TikTok went dark for less than a day and came back online for existing users after Trump delayed enforcement of a bipartisan law requiring either a new non-Chinese owner or a ban. TikTok, though, remains unavailable for new downloads from the Apple and Google app stores.

Security experts have expressed concern about TikTok and other apps with links to China, including from a privacy standpoint

Last week, Trump signed an executive order undoing certain Biden administration rules about AI development that Trump said had held the industry back. 

It wasn’t immediately clear, though, what new AI policies, if any, the Trump administration or Congress might pursue in response to DeepSeek’s rise. 

Rep. John Moolenaar, R-Mich., the chair of the House Select Committee on China, said Monday he wanted the United States to act to slow down DeepSeek, going further than Trump did in his remarks. 

“DeepSeek — a new AI model controlled by the Chinese Communist Party — openly erases the CCP’s history of atrocities and oppression,” he said, referring to reports that DeepSeek censors topics such as the Tiananmen Square massacre in 1989. 

“The U.S. cannot allow CCP models such as DeepSeek to risk our national security and leverage our technology to advance their AI ambitions. We must work to swiftly place stronger export controls on technologies critical to DeepSeek’s AI infrastructure,” he said. 

DeepSeek’s developers say they created the app despite U.S. controls on the export of high-performing semiconductors, leading to a vigorous online debate Monday about how effective those controls have been and what their future should be. 

Sen. Mark Warner, D-Va., defended existing export controls related to advanced chip technology and said more regulation might be needed. 

“While I think there’s more to learn about DeepSeek’s development activities, what’s in the public record reveals that the PRC continues [to] prioritize advancement in AI and that export control alone will not stymie their efforts,” he said, referring to China by the initials for its formal name, the People’s Republic of China. 

“Claims that export controls have proved ineffectual, however, are misplaced: DeepSeek’s efforts still depended on advanced chips, and PRC hyperscalers’ efforts to build out worldwide cloud infrastructure for deployment of these models is still heavily impacted by U.S. controls,” he said. 

House Speaker Mike Johnson, R-La., called DeepSeek “a serious threat” and said China had been a “terrible trading partner.” 

“They abuse the system.
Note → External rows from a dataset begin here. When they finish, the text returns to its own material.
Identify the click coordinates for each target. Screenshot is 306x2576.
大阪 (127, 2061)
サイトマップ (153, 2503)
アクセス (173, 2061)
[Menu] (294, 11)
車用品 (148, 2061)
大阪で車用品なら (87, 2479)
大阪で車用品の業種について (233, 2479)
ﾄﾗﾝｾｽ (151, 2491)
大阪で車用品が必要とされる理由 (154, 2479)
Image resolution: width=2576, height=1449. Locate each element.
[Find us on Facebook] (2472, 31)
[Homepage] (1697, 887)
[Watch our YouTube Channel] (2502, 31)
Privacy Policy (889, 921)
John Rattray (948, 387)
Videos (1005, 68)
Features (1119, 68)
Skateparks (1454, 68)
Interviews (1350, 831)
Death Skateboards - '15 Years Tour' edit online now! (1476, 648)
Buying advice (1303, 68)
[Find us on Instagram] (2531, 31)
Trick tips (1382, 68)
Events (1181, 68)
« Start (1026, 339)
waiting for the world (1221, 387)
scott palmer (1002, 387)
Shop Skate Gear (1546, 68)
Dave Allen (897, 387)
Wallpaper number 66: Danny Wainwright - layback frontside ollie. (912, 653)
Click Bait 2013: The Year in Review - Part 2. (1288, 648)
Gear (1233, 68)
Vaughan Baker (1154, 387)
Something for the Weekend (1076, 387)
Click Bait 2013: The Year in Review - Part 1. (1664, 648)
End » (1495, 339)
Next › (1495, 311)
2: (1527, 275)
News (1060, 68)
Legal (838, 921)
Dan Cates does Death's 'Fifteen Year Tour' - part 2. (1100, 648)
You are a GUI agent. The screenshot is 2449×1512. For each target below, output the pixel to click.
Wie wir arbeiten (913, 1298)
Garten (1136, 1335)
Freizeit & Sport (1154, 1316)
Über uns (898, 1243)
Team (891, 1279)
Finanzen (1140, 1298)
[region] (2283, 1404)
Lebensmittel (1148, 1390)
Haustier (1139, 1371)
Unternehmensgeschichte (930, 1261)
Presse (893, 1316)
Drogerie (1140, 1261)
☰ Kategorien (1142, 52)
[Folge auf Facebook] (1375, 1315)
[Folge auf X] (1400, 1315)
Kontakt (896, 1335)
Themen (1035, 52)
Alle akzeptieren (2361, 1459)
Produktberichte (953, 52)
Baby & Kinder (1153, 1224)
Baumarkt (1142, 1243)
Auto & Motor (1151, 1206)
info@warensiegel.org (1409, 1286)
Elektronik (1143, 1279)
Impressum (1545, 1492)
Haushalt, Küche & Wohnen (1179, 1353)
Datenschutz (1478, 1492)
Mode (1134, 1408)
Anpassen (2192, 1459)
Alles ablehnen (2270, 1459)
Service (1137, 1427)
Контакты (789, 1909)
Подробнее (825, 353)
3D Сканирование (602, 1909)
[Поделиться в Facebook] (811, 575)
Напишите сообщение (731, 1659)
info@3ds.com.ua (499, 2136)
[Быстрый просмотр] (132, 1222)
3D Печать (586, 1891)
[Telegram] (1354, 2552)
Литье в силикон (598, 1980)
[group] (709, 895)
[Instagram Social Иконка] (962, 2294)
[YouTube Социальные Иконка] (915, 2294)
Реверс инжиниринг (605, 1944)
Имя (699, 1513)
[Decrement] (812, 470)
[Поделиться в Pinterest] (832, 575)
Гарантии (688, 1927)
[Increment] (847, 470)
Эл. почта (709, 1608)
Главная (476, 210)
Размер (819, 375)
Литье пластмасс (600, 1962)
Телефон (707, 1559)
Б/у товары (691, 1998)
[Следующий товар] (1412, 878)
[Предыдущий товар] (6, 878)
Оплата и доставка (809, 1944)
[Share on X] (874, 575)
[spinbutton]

They steal our intellectual property. They’re now trying to get a leg up on us on AI, as you’ve seen the last day or so,” he said. “It’s a serious threat to us and to our economy and our security in every way. So the president takes that seriously, and I think that he will deal with that [in an] appropriate manner.” 

David Sacks, Trump’s White House AI and cryptocurrency czar, said on X that DeepSeek’s success “shows that the AI race will be very competitive.” He also said former President Joe Biden “hamstrung” American AI companies with a previous executive order on the subject. 

“I’m confident in the U.S. but we can’t be complacent,” he wrote.